El periodista explicó que, pese a algunos avances como la reforma laboral, las empresas —especialmente las pymes— siguen enfrentando obstáculos estructurales: “no hay ley, no hay nada que mejore las condiciones para que una empresa contrate en este contexto”. En ese sentido, subrayó que el principal reclamo del sector está vinculado a la carga impositiva y los costos laborales.
Maciel también advirtió sobre una dinámica preocupante en el mercado laboral: “el gobierno lo que sostiene es la lógica de bajar la inflación a cualquier costo y contar los empleos de cualquier modo”, incluyendo el crecimiento del empleo informal como indicador positivo.
La presión fiscal y el freno a la contratación
Uno de los puntos más críticos del análisis es el costo de contratar trabajadores en Argentina. Según Maciel, la ecuación es insostenible: “cada dos empleados una empresa está pagando un tercero”, en referencia a la carga impositiva.
Esta situación, explicó, afecta directamente la competitividad frente a productos importados y desalienta nuevas inversiones. “Ir primero pidiéndole más recaudación a empresas que están perdiendo competitividad” es, para el analista, una contradicción en la política económica actual.
Además, alertó sobre un fenómeno creciente: la convivencia desigual entre empresas formales e informales. “Hay condiciones laborales que no se equiparan en ningún punto de vista”, señaló, marcando la brecha entre quienes cumplen regulaciones y quienes operan en esquemas más flexibles o precarizados.
Inversión en pausa y falta de diálogo
El impacto de este escenario ya se refleja en decisiones concretas del sector privado. Maciel reveló que existe un freno en proyectos de inversión: “me hablaban de un stock de proyectos que están en veremos, no se puede llegar adelante porque no hay forma de invertir”.

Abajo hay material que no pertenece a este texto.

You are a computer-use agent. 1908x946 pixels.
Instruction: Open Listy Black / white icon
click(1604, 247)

A esto se suma la falta de señales claras desde el Estado. “La reforma impositiva no está dentro de esa idea”, afirmó, en relación con los planes legislativos del gobierno, lo que genera mayor incertidumbre.

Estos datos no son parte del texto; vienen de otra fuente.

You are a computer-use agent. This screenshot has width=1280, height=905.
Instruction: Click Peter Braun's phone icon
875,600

Otro punto crítico es la escasa interacción entre el gobierno y el sector productivo: “cuando pregunté con quiénes estaban hablando, me dijeron que con nadie”. Esta desconexión, según Maciel, profundiza el malestar en un sector clave que genera entre el 75% y el 80% del empleo registrado.
Finalmente, el periodista destacó que, pese a las críticas, los empresarios valoran la estabilidad macroeconómica, aunque con matices: “la estabilidad macroeconómica es muy importante para pensar negocios, y eso no lo quieren negociar”. Sin embargo, advirtió que ese respaldo no es incondicional, sino una señal hacia el futuro.